Девушка вопросительно вскинула свои темно-серые глаза на Лекандру и улыбнулась болезненной, умной улыбкой. Скоро она ушла своими короткими шажками.

– Вы не смотрите на него, что он карманный, – говорил о. Михей, обращаясь ко мне и тыкая капитана своим перстом в высохшую грудь, – у него в голове-то такие узоры наведены, что нам и во сне не снилось.

– Какие там узоры, какие узоры, – шептал капитан, отмахиваясь от слов о. Михея, как от комаров.

– Вы спросите-ка Шептуна… Будут они помнить Гордея Федорыча.

– Чего помнить… нечего помнить. Дело полюбовное, по закону дело… Все по закону.

– Вот они и чешут в затылках-то от ваших законов. Видите ли, капитану, до освобождения крестьян, принадлежала половина Шатрова. Хорошо… Когда стали составлять уставную грамоту[2], капитан и уговорил своих бывших крестьян принять от него даровой надел[3] по осьмине на душу. Те с большого-то ума и согласись. А теперь у капитана же и должны арендовать землю по десяти рубликов за десятинку… Как это вам понравится? У нас землю-то продают по семи рублей за десятину.

– Зачем же они арендуют землю у Гордея Федорыча, если могут купить в собственность дешевле? – спрашивал я.

– Вот тут-то и есть корень вещей: земли-то покупные далеко, надо переселяться на них, а капитанова земля под боком. У капитана всякое лыко идет в строку: он за выгоны берет отдельно, за потравы отдельно, за лес отдельно.

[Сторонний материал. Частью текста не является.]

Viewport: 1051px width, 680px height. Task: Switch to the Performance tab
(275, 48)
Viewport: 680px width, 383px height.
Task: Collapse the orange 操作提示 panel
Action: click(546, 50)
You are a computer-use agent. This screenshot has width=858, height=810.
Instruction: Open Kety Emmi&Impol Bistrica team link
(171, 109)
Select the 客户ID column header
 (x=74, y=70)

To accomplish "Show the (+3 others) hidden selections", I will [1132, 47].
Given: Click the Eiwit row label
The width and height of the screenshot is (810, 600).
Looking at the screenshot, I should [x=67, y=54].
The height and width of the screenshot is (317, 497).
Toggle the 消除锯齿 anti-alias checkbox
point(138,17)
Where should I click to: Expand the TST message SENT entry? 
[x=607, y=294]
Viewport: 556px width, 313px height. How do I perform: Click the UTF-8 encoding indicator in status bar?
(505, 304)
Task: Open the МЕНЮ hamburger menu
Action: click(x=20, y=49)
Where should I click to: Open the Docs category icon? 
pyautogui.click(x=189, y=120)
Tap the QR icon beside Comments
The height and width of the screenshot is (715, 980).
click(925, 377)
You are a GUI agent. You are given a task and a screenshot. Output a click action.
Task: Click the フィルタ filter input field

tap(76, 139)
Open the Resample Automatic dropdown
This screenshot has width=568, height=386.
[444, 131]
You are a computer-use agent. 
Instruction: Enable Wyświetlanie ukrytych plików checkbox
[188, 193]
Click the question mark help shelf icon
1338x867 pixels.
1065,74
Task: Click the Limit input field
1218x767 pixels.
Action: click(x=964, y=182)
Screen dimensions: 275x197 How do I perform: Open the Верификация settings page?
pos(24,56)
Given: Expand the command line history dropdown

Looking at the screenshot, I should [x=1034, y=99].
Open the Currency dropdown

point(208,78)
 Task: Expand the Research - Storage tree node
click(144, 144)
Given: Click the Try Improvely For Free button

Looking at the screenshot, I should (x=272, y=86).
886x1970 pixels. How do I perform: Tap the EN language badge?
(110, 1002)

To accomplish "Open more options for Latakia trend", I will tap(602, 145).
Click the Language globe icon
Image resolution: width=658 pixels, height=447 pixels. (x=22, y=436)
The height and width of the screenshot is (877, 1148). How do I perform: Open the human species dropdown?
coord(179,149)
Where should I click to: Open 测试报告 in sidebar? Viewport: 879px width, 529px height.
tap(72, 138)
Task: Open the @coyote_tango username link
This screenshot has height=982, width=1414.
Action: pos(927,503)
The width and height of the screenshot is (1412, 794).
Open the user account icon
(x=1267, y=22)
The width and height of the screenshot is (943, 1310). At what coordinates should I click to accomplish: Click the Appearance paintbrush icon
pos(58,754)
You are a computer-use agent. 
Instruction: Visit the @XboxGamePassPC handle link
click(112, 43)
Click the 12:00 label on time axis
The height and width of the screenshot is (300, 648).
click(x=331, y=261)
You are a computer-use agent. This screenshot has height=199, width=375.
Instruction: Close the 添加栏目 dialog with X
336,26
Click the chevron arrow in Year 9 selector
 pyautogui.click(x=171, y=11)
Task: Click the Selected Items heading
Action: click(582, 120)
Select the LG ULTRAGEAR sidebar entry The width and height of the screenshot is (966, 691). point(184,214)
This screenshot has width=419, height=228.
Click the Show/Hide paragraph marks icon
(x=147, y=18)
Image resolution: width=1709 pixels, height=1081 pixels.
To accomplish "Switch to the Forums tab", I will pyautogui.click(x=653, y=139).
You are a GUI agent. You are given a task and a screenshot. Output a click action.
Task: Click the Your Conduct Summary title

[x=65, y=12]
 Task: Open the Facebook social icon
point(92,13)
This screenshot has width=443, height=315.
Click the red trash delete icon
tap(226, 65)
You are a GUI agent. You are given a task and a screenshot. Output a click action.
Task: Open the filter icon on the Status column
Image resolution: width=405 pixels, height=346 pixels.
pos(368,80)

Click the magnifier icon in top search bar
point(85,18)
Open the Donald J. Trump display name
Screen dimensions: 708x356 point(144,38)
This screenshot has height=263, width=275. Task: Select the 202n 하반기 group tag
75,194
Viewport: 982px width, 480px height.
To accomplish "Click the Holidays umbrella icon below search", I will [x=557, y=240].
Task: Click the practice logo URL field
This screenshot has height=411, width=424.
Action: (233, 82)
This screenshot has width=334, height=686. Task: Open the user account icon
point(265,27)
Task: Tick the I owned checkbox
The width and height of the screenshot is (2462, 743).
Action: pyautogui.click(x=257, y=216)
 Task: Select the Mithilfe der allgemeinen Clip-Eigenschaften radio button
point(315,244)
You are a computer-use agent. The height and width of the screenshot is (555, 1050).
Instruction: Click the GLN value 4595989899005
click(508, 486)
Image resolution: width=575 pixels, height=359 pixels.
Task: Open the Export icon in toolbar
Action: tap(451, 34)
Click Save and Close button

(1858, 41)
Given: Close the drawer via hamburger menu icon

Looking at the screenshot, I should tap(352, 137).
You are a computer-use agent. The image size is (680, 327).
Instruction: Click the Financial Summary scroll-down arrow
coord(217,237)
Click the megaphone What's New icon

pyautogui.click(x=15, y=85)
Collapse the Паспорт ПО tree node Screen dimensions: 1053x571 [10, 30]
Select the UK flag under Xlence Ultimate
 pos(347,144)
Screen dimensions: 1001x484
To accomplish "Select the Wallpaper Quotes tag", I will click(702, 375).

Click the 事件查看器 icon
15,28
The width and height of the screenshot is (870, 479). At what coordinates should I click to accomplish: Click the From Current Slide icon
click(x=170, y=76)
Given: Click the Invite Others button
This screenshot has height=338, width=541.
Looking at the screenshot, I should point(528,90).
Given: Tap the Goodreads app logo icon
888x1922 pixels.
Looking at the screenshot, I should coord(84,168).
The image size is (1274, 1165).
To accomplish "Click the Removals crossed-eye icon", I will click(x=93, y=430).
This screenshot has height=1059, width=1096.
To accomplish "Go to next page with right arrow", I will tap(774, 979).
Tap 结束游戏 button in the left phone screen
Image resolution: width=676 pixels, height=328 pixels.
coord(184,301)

То есть, я вам скажу, настоящий художник! Видели лес? Это все капитанов лес: мы ему за каждую жердочку платим дикую пошлину. А фабрику заметили? Ха-ха… Этакую штуку и самому Бисмарку не придумать; стоит здание, понимаете, одно здание – и больше ничего, а капитан ежегодно двадцать тысяч себе в карман да в карман. Вот как добрые люди живут, а не то, что мы грешные: по грошикам да по копеечкам.

Сарафанов умиленными глазами смотрел на капитана, как жаждущий на источник живой воды. Он преклонялся пред гением капитана.

– Я не принуждаю никого, не принуждаю… По добровольному соглашению, да, соглашению, – говорил капитан, совсем исчезая в облаках дыма.

– Хорошо соглашение, – ворчал учитель. – Тысячу человек пустил по миру, – вот и все соглашение.

– Что же я, по-вашему, по-вашему, фаланстерии буду устраивать на своей земле? – спрашивал капитан.

2Уставная грамота – При освобождении крестьян от крепостной зависимости в 1861 году составлялись акты или уставные грамоты, определявшие поземельные отношения между помещиками и крестьянами до совершения выкупной сделки.
3Даровой надел (или дарственный) – земельный надел, равный 1/4 высшего, установленного Положением 19 февраля 1861 г. для данной местности, этот надел помещик предоставлял крестьянам без выкупа, для нормального ведения крестьянского хозяйства его было совершенно недостаточно, и разоренные крестьяне попадали в полную зависимость от помещика.